Saved data entries:
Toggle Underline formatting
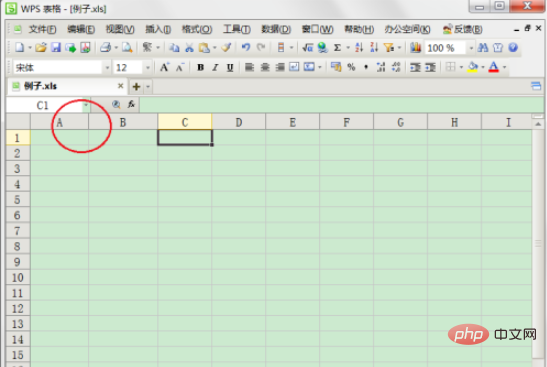The image size is (547, 367). [x=230, y=67]
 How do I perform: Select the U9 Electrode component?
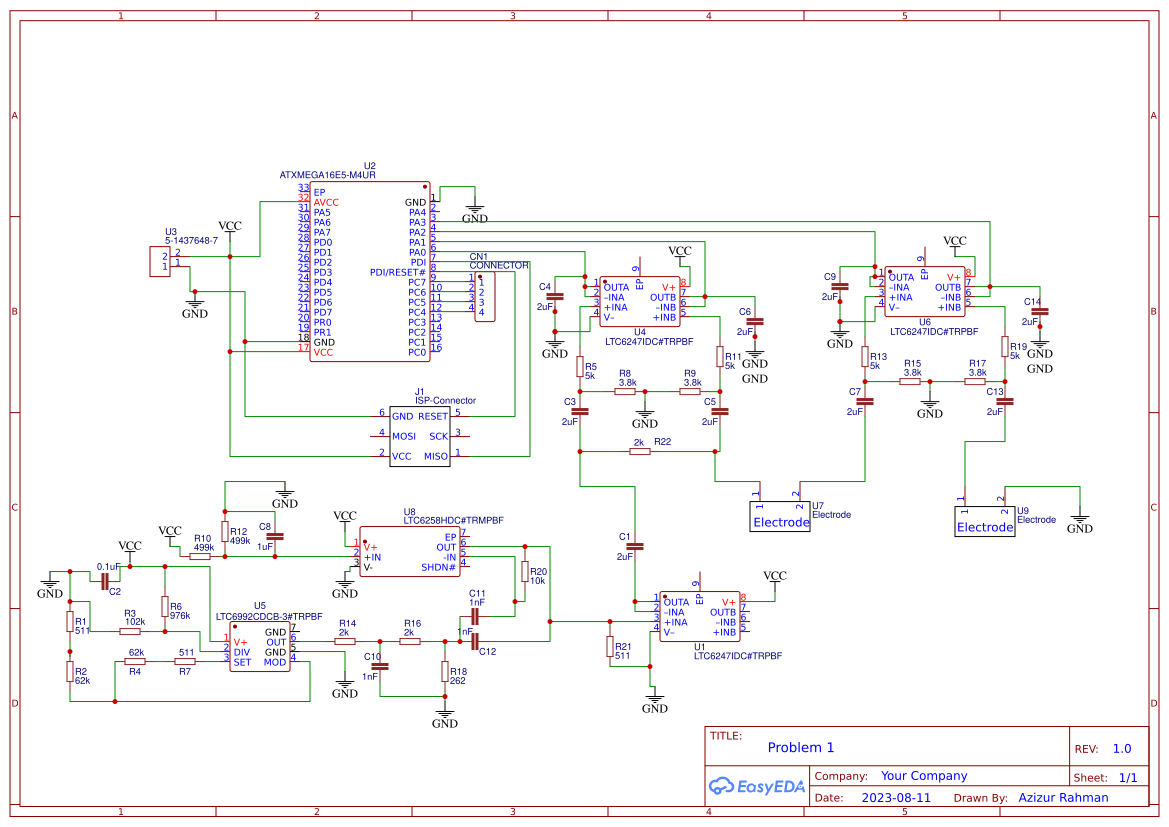(985, 522)
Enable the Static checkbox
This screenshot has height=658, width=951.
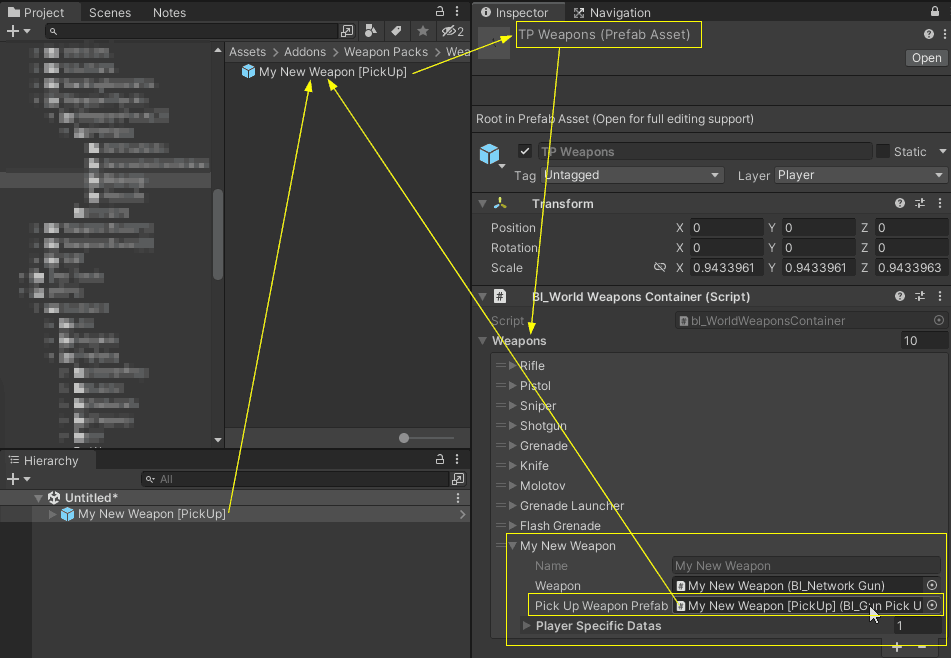[x=883, y=152]
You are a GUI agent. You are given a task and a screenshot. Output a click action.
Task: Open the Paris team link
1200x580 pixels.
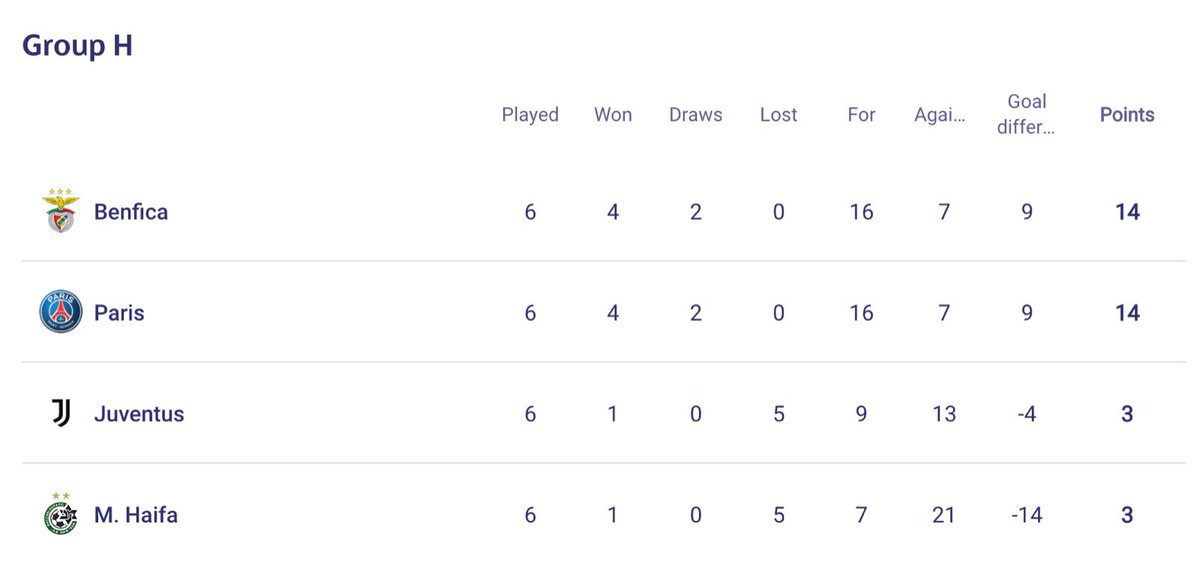(119, 313)
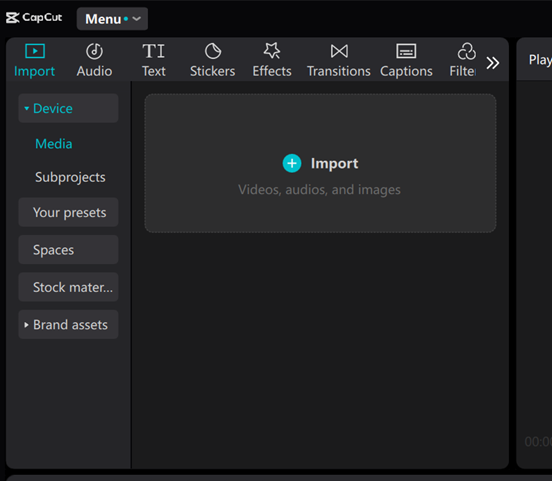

WHAT YOU HAVE TO DO:
Every record, from top to bottom, gets written out exactly; no picture goes into the copy.

RESULT:
Toggle Underline formatting
The image size is (547, 367). [x=230, y=67]
 How do I perform: Select the U9 Electrode component?
(985, 522)
Enable the Static checkbox
This screenshot has height=658, width=951.
[x=883, y=152]
You are a GUI agent. You are given a task and a screenshot. Output a click action.
Task: Open the Paris team link
1200x580 pixels.
(119, 313)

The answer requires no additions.